## Document excerpt
------

In the case of ‘once through’ seal flushing (buffer liquid not recycled), it is very important the regulation and control of
pressure in the seal housing. In the double seal case it is recommended to adjust the buffer liquid pressure with a flow
regulating valve installed after the seal housing while reading pressure on a gauge installed between the seal housing
and the valve. Avoid controlling buffer liquid pressure before the seal housing, reading the pressure before the seal
housing is NOT recommended as it could lead to wrong conclusions which could be cause for serious damages. With an
adequate seal tank in the system (see fig. 33) a closed loop seal flushing, containing possible leakages is provided.
Adequate controls and/or instrumentation will provide pressure and liquid level controls in the tank to indicate the
conditions of the sealing system. Increase of liquid level (or pressure) is indication of product leaking through the pump
seal. Decrease of liquid level (or pressure) is indication of buffer liquid leaking inside the pump or to the atmosphere
through the outside seal, in which case the leakage is also visible.
The liquid to be used in the seal tank must offer full compatibility with the pumped liquid in the event the seal at pump
side will leak, (for example when the two liquids will mix there must not be any dangerous chemical reactions) as well the
liquid must offer good lubricating characteristics and good heat dissipation. Some good examples of suitable buffer liquids
are water, vaseline oils or vegetable oils.

------

## Raw data
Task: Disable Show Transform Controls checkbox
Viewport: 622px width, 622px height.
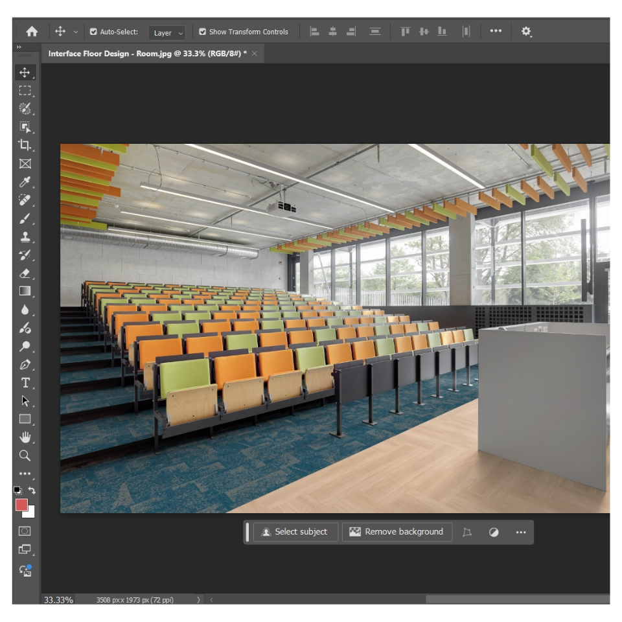Action: 203,32
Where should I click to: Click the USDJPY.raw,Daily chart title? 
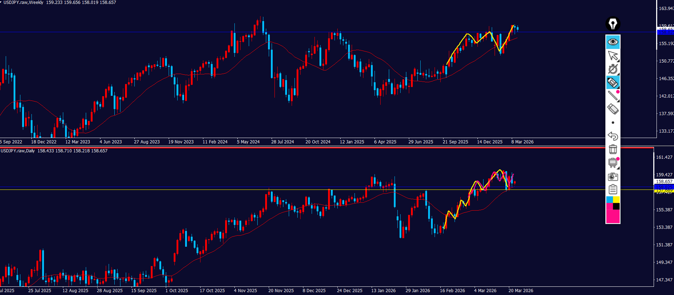tap(18, 151)
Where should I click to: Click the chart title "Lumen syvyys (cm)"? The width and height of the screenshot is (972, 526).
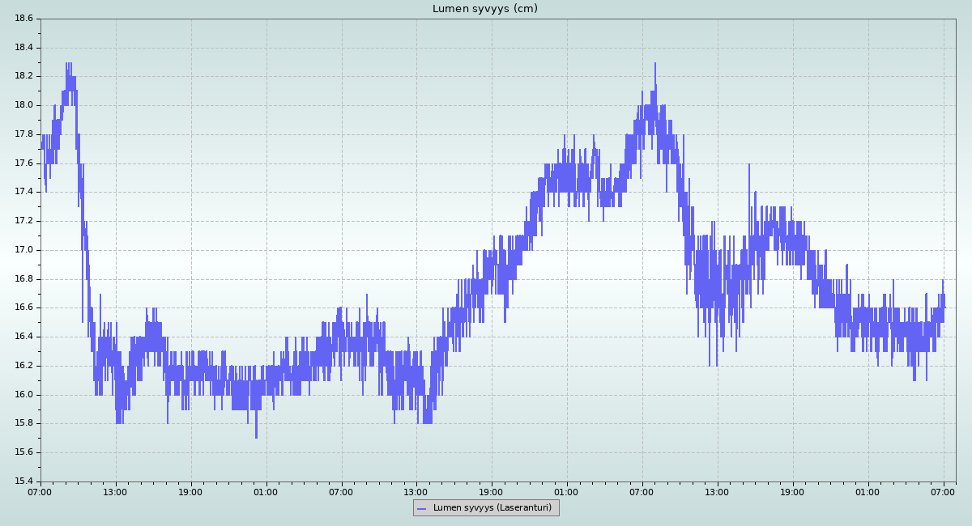[484, 9]
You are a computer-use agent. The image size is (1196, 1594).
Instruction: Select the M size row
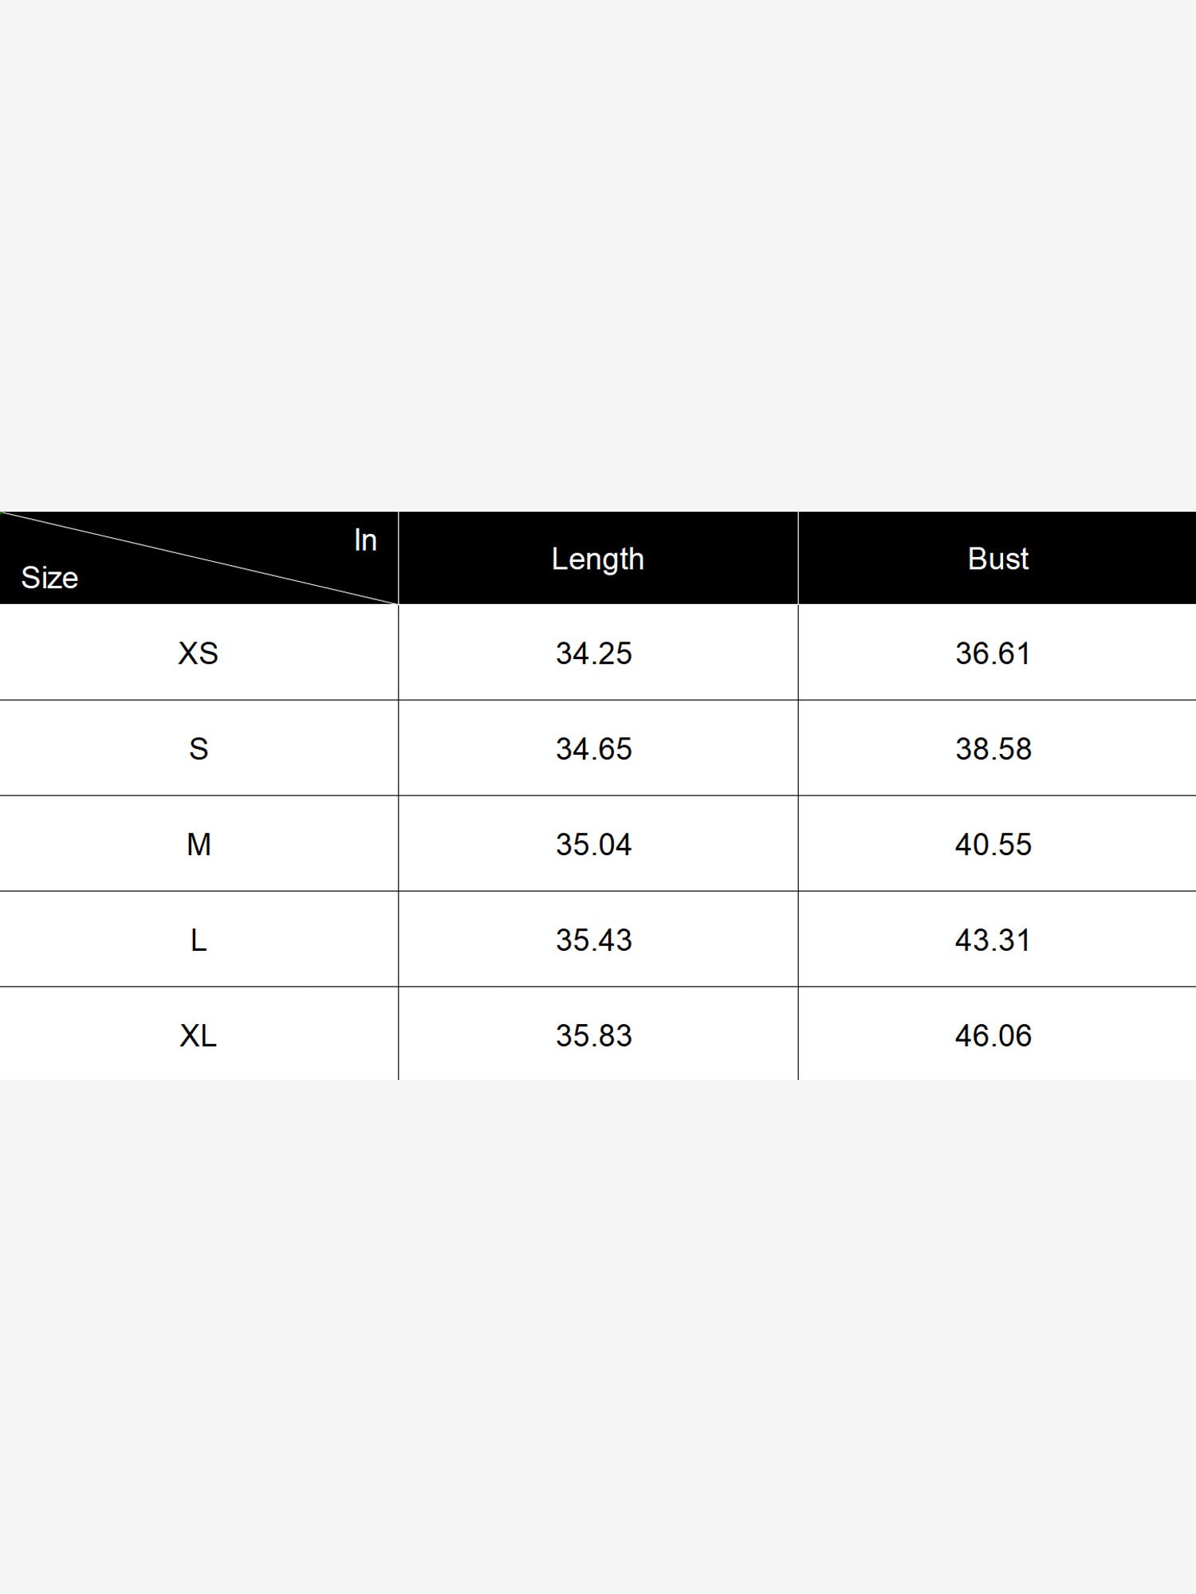click(x=598, y=844)
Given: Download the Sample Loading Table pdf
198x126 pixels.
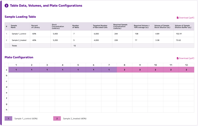Looking at the screenshot, I should 185,18.
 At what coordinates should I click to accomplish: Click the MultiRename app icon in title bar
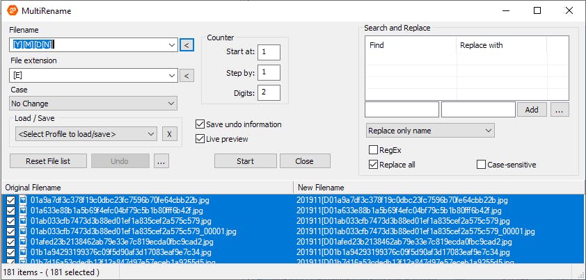[x=13, y=11]
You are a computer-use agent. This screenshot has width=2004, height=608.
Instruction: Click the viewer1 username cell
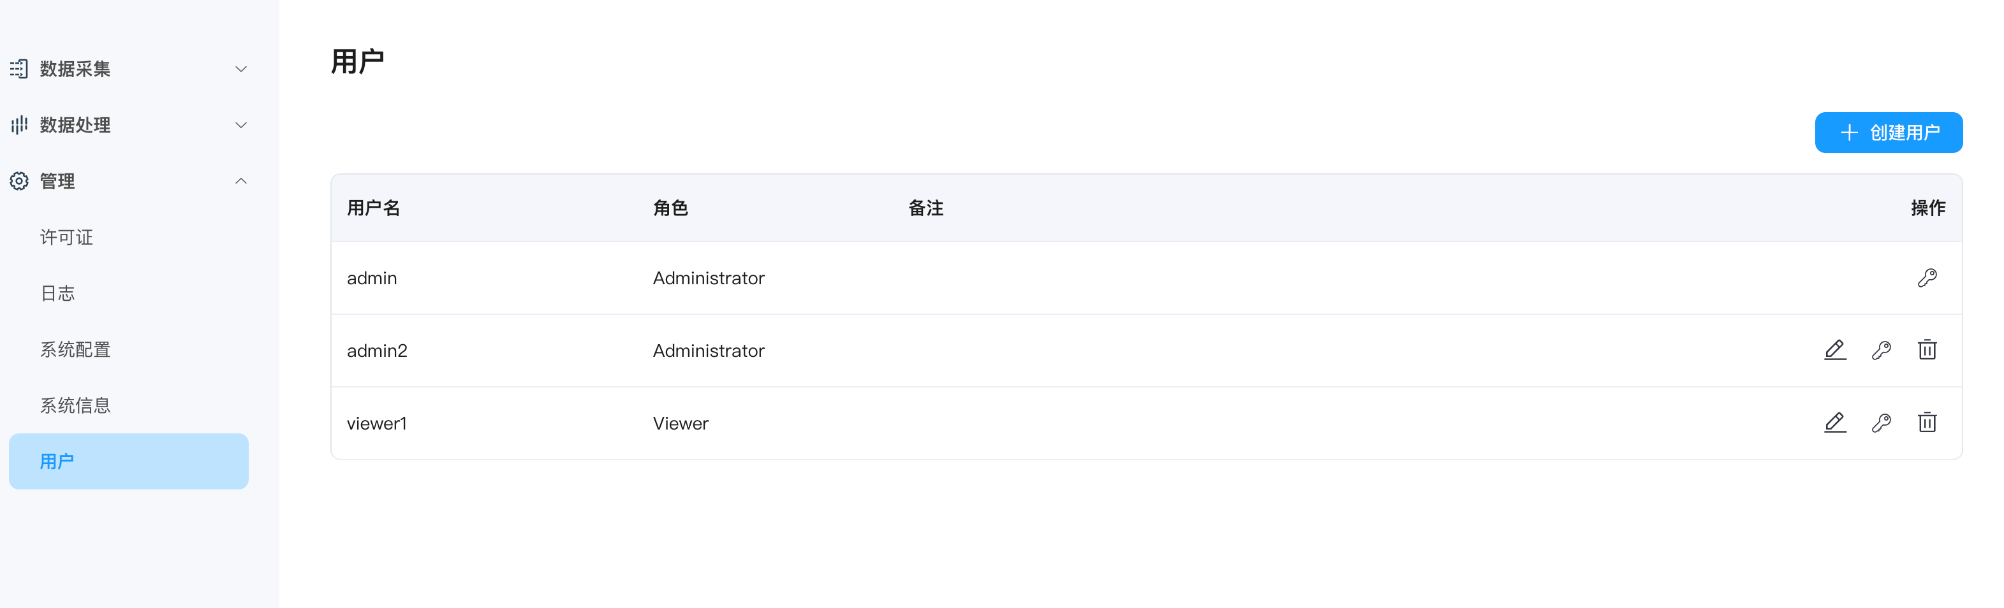(377, 424)
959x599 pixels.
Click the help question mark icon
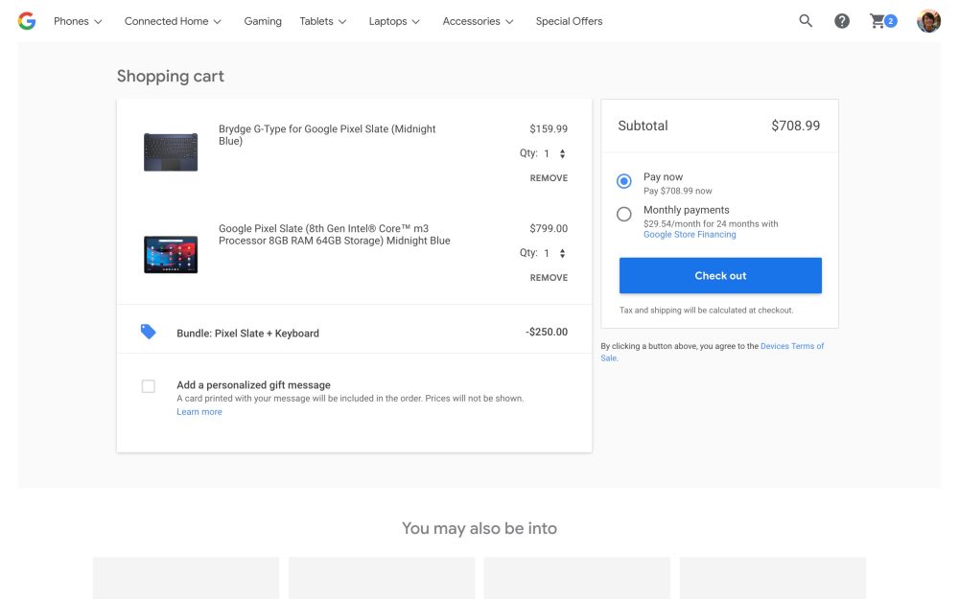pos(842,21)
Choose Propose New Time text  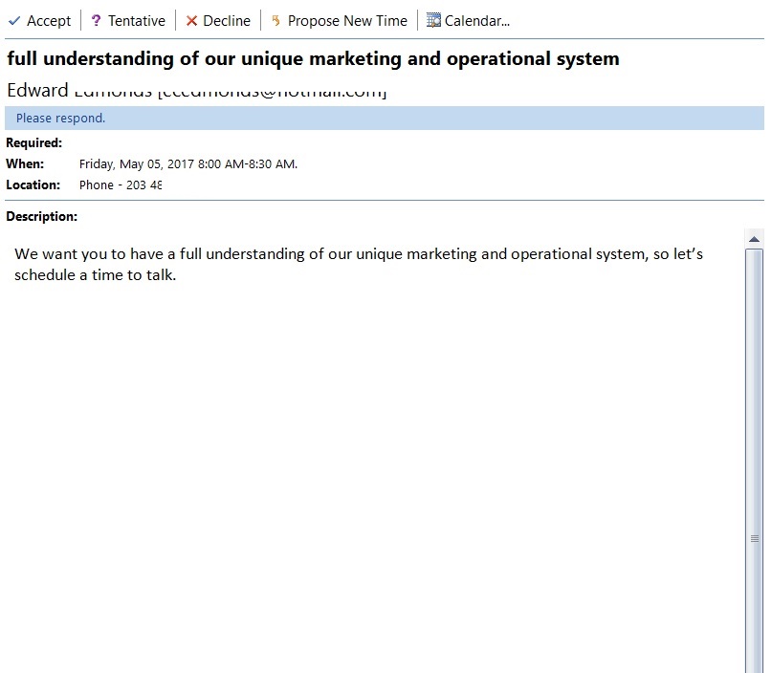[x=347, y=20]
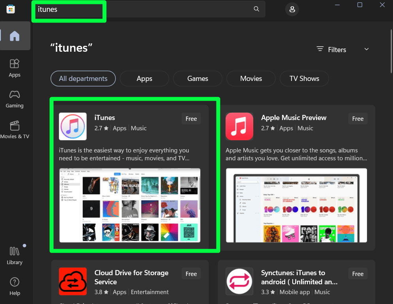Click the search magnifier icon
The width and height of the screenshot is (393, 304).
(256, 9)
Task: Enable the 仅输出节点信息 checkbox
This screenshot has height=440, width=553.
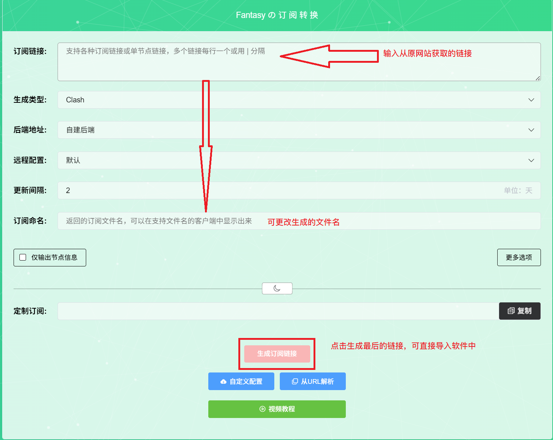Action: click(23, 257)
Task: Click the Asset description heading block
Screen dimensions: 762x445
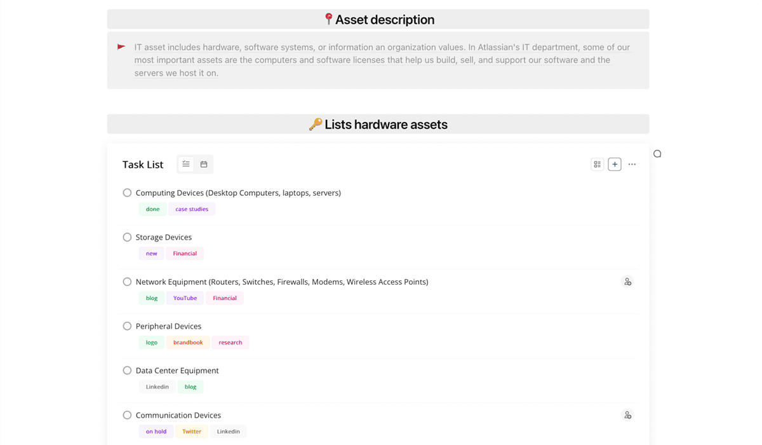Action: pyautogui.click(x=378, y=20)
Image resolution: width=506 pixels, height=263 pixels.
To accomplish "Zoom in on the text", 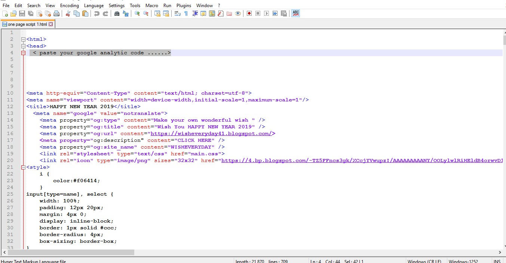I will (136, 13).
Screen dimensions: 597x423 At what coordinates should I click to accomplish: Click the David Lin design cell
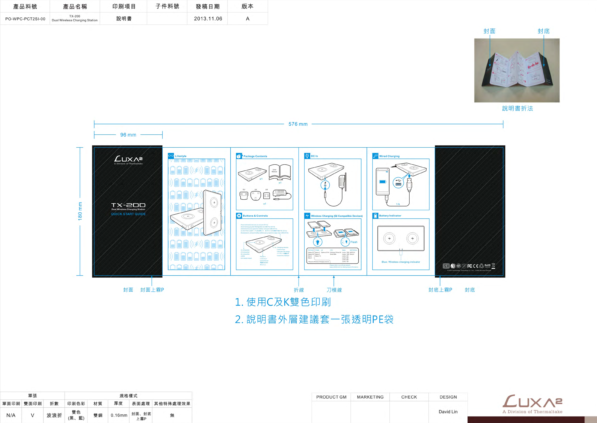[x=448, y=412]
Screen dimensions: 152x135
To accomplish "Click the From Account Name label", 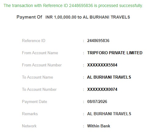I will tap(40, 53).
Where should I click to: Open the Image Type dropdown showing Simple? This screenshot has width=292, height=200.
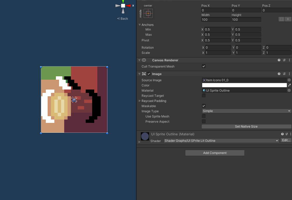pyautogui.click(x=246, y=111)
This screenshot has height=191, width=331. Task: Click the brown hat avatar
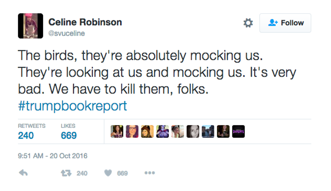tap(147, 131)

------

## Tasks and exercises
**1.** In the pump seal passage, copy the section that begins at the words "Adequate controls and/or" and stops after "is also visible.".
**2.** Turn the paragraph in the pump seal passage that begins "The liquid to be used in the seal tank" into a short bulleted list, keeping its main facts.
**3.** According to the pump seal passage, where should the flow regulating valve be installed to adjust buffer liquid pressure in the double seal case?

## Results of the exercise
**1.**
Adequate controls and/or instrumentation will provide pressure and liquid level controls in the tank to indicate the
conditions of the sealing system. Increase of liquid level (or pressure) is indication of product leaking through the pump
seal. Decrease of liquid level (or pressure) is indication of buffer liquid leaking inside the pump or to the atmosphere
through the outside seal, in which case the leakage is also visible.

**2.**
- The seal tank liquid must be fully compatible with the pumped liquid in case the pump-side seal leaks, so no dangerous chemical reactions occur when the two mix.
- It must lubricate well.
- It must dissipate heat well.
- Suitable choices include water, vaseline oils and vegetable oils.

**3.** After the seal housing.